I just love the language, mostly because there are 1000s of (perfectly good) ways to get the same thing done. That means that your own style and expression of coding are more important than in other languages.

Which is funny, because I (and most of my colleagues) regard that as one of it's biggest weaknesses. Too many ways to do the same thing, so that unless you're an expert in all of them, it's all but impossible to maintain code written by someone else according to their own personal style and expression.

I actually really like the language: hashes and arrays our of the box with all the manipulation functions, auto-vivification, interpolation of strings, file handling. Yes you can screw it up the readability royally and the language requires discipline but at least everything is possible.


It's been a long time since most of those features were considered to be anything more than *absolute minimum* functionality for any popular scripting language.

Reply Parent Score: 3

RE[3]: Why perl?
by Wondercool on Wed 15th Jul 2015 22:00 in reply to "RE[2]: Why perl?"
Wondercool Member since:
2005-07-08

It's been a long time since most of those features were considered to be anything more than *absolute minimum* functionality for any popular scripting language.


You would think so, I tried to learn Ruby lately but it isn't easy. I couldn't understand why it wouldn't accept constructs like my_array[][] and it turns out that you have to create your own overloading to do auto-vivification. I just couldn't believe it.

Reply Parent Score: 2

RE[4]: Why perl?
by Delgarde on Thu 16th Jul 2015 01:55 in reply to "RE[3]: Why perl?"
Delgarde Member since:
2008-08-19

You would think so, I tried to learn Ruby lately but it isn't easy. I couldn't understand why it wouldn't accept constructs like my_array[][] and it turns out that you have to create your own overloading to do auto-vivification. I just couldn't believe it.

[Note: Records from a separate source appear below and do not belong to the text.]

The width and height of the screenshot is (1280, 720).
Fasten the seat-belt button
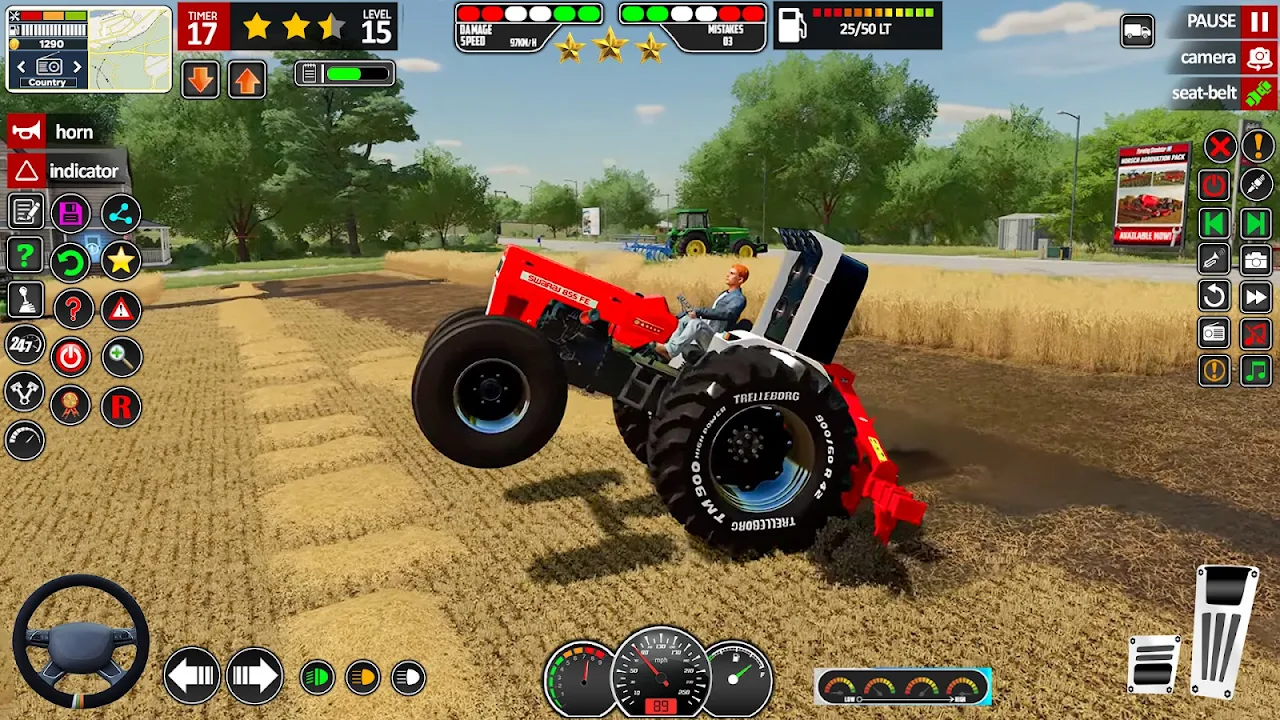point(1224,94)
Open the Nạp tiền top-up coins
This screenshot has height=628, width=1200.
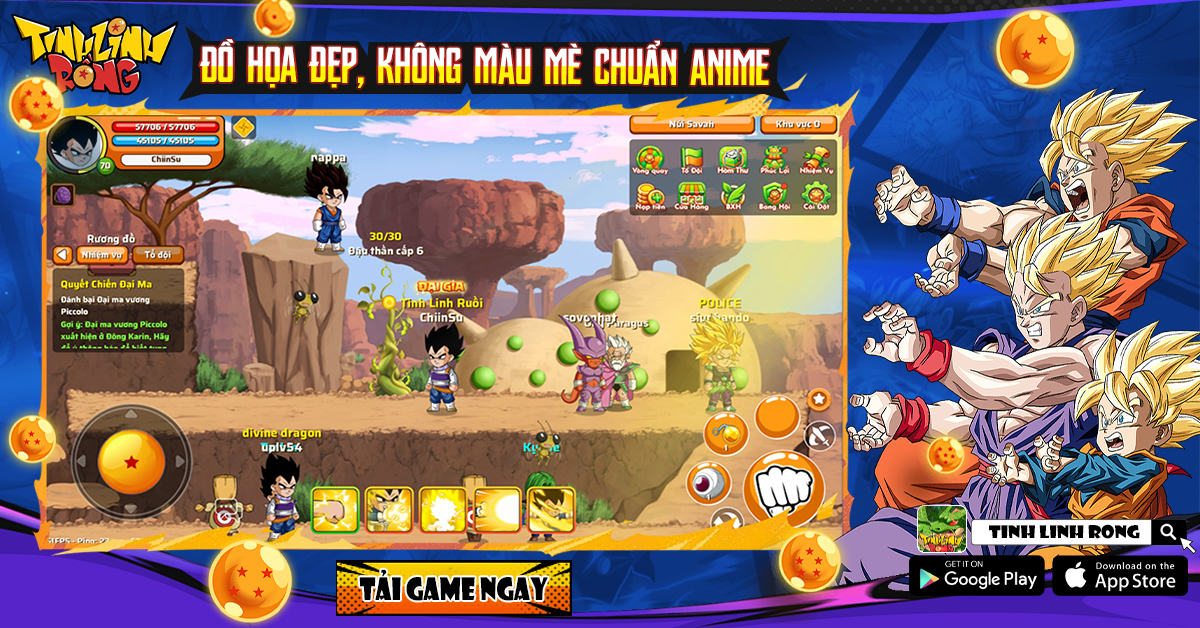[x=650, y=195]
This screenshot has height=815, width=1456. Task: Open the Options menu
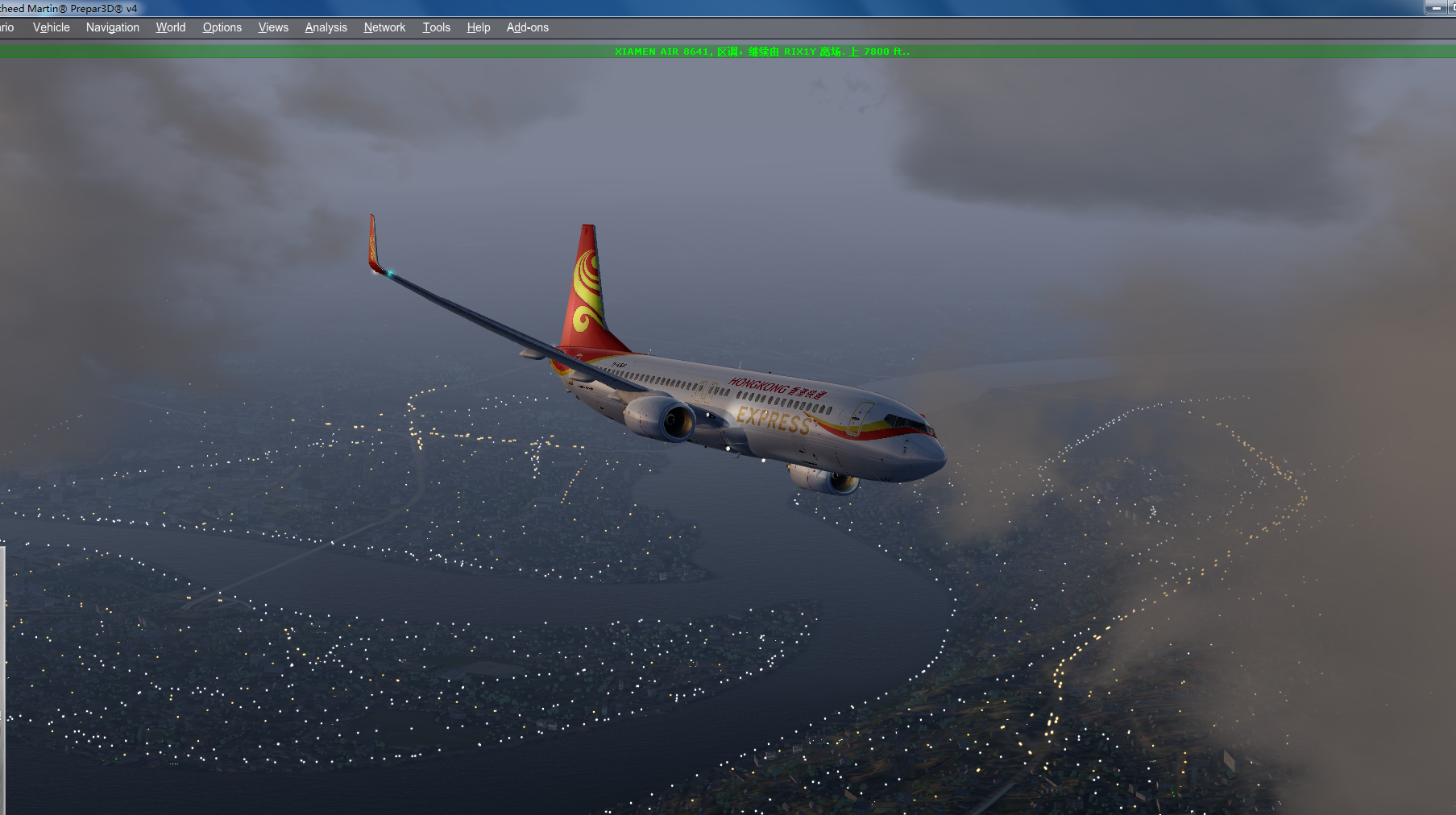222,27
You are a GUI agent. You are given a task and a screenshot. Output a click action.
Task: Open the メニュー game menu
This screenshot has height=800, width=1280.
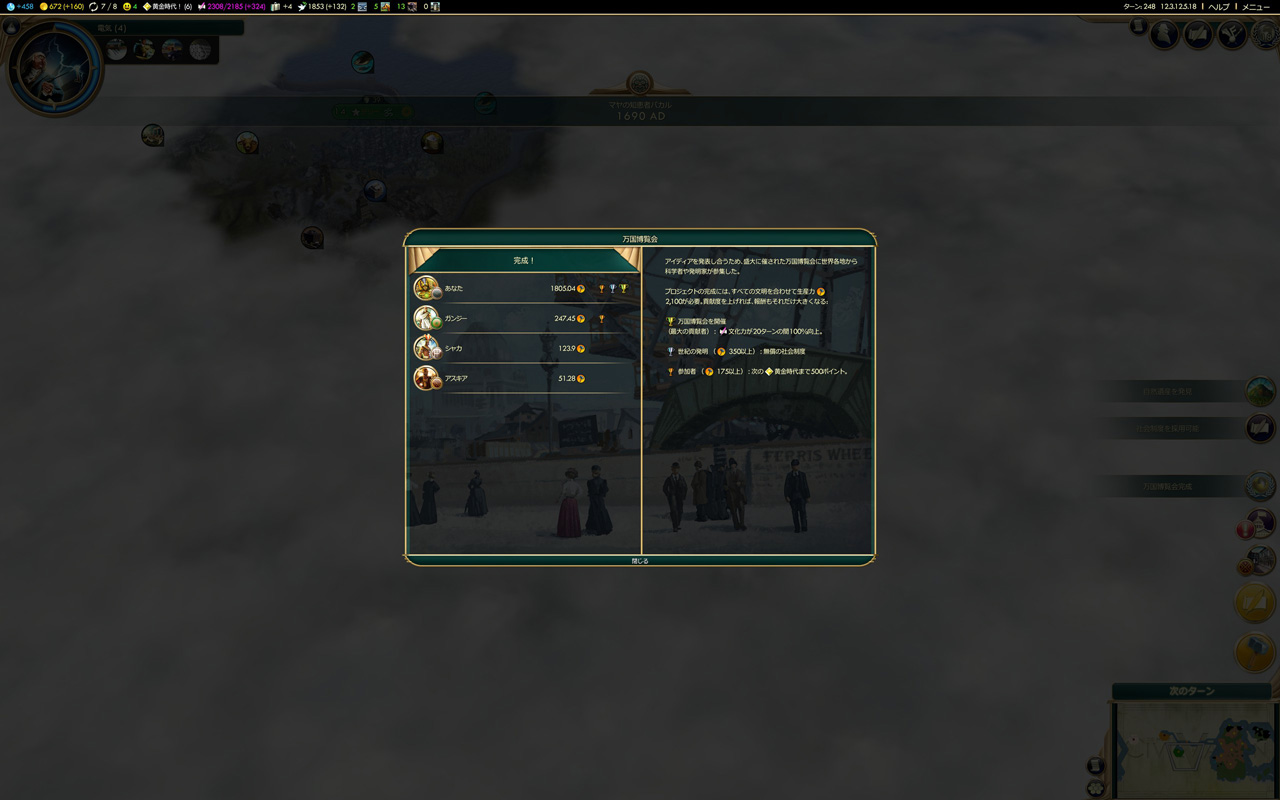click(x=1255, y=7)
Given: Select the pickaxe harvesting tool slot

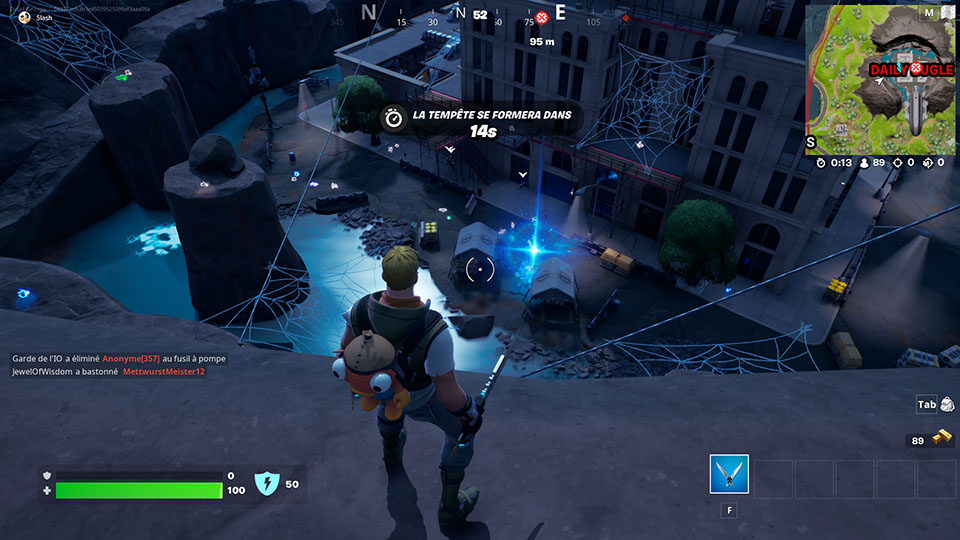Looking at the screenshot, I should coord(729,474).
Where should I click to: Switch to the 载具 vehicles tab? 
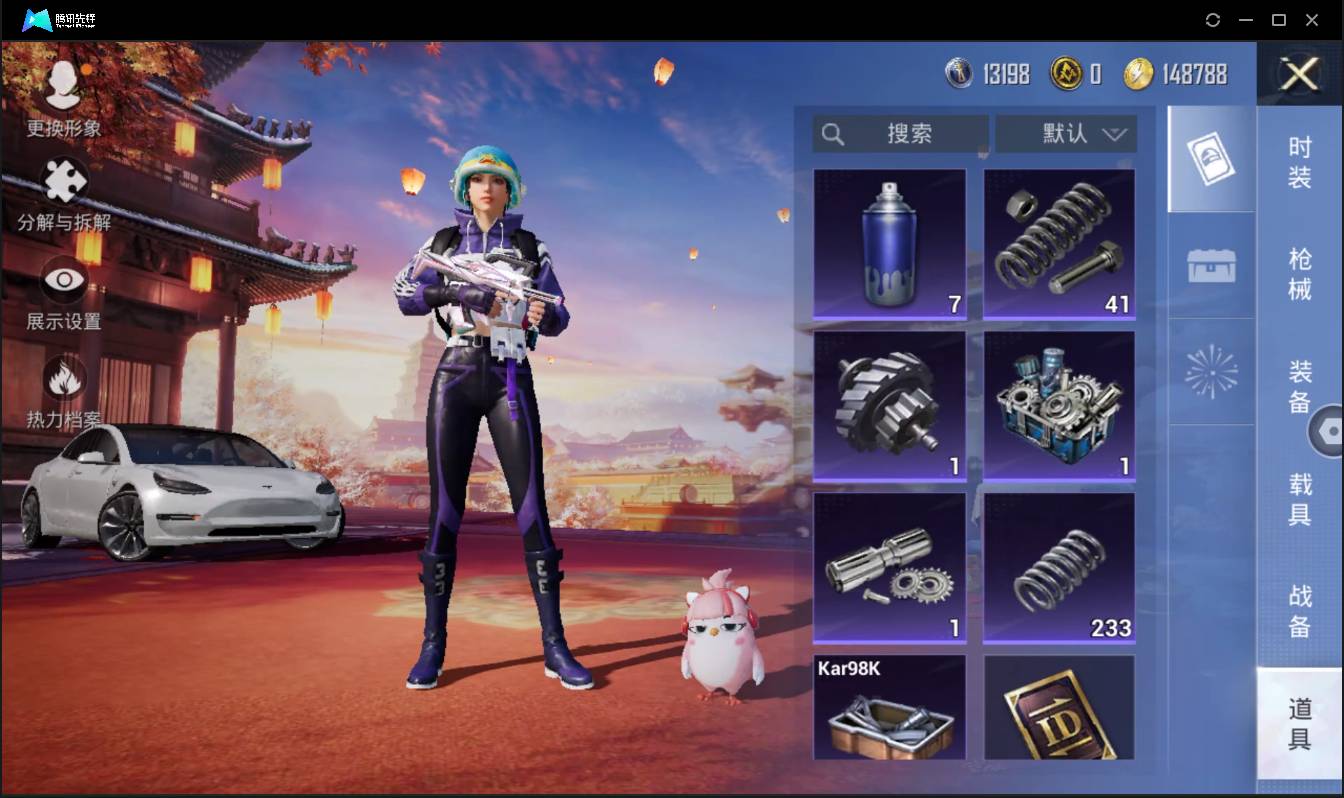(x=1299, y=499)
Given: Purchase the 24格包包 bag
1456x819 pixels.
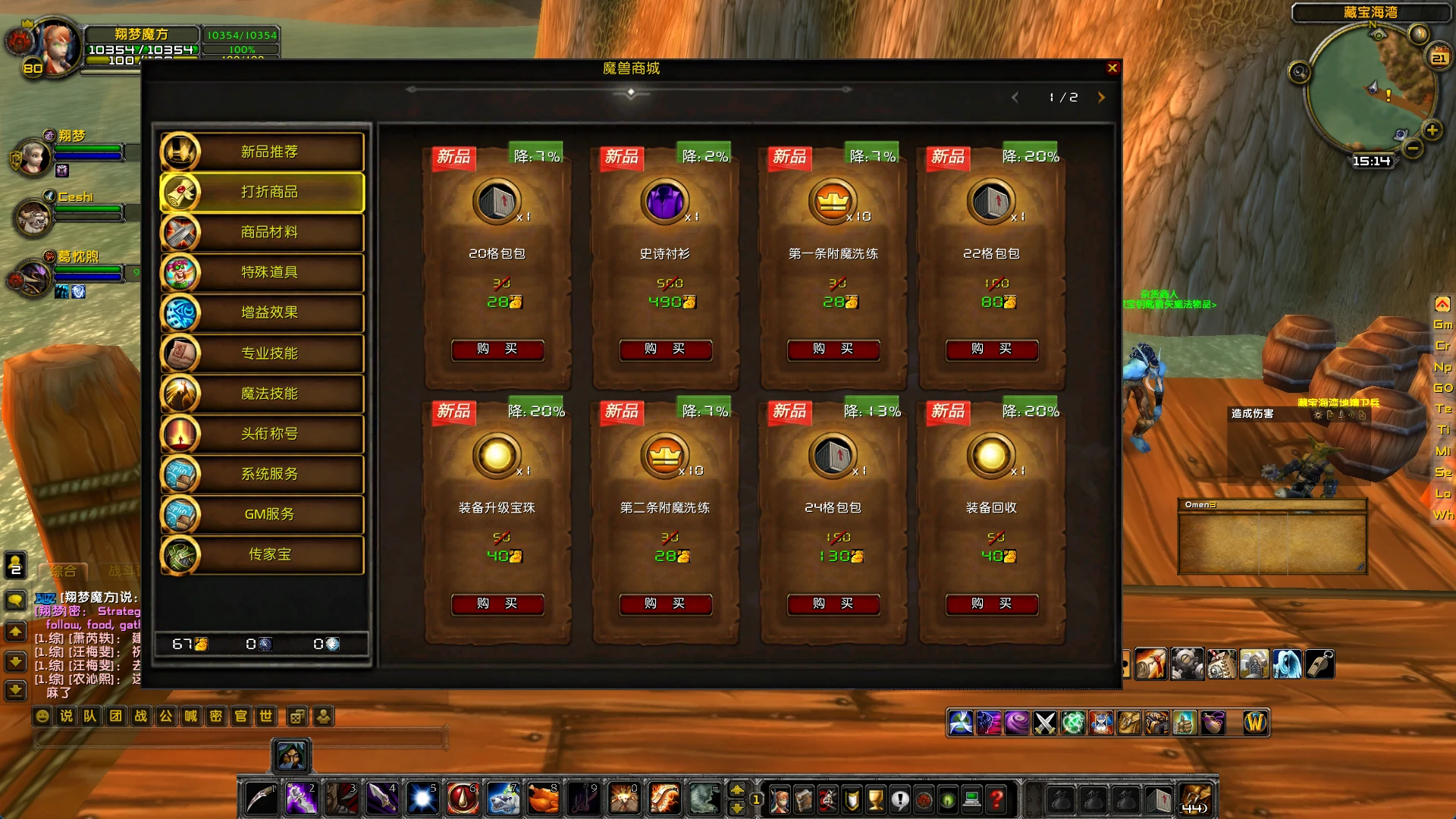Looking at the screenshot, I should (x=833, y=604).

"Most" of those features, I said. Auto-vivification isn't supported by many other languages, but you're also citing such basic things as arrays, maps, and file handling. These aren't exactly unusual features in a scripting language...

As to auto-vivification, it *is* a nice feature, particularly for nested map structures, but not so nice as to outweigh all the other issues with the language...

Reply Parent Score: 3

RE[4]: Why perl?
by cfgr on Thu 16th Jul 2015 08:13 in reply to "RE[3]: Why perl?"
cfgr Member since:
2009-07-18

Autovivication causes headache and bugs. I'd rather initialise an object explicitly. It's just too error prone and it takes too long to figure out what's going on: "are we accessing something that is already initialised or did the author intend to initialise it here? Or did the author make a mistake by accessing something that he forgot to initialise somewhere?"

There is also no coherence, some functions do it, others do not. It consumes more brainpower than necessary, energy that could be used for more important things.